Using the listing below, copy every line that mentions "will".

(Data excerpts)

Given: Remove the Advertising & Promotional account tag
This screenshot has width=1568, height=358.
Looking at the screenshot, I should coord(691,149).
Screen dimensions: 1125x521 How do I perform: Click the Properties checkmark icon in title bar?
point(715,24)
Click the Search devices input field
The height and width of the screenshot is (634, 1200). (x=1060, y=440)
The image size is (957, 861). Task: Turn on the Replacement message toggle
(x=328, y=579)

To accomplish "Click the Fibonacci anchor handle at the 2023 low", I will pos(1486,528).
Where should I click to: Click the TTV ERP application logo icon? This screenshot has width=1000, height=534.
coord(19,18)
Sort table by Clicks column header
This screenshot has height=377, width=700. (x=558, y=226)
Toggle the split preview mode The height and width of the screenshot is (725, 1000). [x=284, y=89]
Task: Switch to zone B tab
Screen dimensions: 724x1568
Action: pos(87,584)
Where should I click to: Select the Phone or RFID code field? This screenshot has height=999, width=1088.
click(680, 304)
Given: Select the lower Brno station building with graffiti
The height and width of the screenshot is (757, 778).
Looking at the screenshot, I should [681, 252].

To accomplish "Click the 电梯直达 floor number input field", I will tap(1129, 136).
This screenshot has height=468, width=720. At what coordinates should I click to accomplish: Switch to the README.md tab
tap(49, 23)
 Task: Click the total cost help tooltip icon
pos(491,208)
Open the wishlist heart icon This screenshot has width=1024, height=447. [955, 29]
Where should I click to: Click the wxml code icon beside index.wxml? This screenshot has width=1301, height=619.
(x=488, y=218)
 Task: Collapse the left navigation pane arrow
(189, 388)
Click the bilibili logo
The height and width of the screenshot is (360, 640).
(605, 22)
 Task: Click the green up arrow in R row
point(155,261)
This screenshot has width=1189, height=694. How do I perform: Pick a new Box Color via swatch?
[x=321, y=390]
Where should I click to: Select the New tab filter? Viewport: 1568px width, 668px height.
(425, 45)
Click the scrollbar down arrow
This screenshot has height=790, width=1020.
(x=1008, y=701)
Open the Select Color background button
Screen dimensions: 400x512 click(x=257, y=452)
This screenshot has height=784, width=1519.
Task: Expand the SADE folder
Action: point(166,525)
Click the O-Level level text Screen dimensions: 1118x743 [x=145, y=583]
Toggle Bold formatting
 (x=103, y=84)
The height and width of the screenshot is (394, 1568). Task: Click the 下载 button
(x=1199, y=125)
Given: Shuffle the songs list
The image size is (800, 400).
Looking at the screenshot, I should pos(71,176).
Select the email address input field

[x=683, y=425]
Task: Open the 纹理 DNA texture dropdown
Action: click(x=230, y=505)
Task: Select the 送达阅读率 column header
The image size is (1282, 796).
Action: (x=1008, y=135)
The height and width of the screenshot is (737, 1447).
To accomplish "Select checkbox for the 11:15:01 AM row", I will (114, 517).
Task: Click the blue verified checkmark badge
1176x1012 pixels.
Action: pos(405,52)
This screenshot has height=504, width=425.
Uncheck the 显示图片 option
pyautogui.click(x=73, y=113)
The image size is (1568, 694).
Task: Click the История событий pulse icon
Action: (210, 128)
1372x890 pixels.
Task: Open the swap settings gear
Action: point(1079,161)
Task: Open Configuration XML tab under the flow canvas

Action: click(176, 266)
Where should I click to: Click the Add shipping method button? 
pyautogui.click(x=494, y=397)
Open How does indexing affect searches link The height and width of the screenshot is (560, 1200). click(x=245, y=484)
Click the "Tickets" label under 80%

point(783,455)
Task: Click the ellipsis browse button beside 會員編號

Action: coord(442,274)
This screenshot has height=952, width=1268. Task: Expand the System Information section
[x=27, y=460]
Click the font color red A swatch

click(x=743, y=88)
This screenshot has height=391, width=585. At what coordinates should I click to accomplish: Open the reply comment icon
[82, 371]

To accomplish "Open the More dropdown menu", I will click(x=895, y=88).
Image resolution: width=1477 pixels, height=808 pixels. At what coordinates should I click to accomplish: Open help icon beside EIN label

(End Data excerpts)

■ **Reply**
To accomplish "Click the Fibonacci anchor handle at the 2023 low", I will pos(1486,528).
To accomplish "Click the 电梯直达 floor number input field", I will tap(1129, 136).
To accomplish "Select checkbox for the 11:15:01 AM row", I will (114, 517).
To accomplish "Open the More dropdown menu", I will click(x=895, y=88).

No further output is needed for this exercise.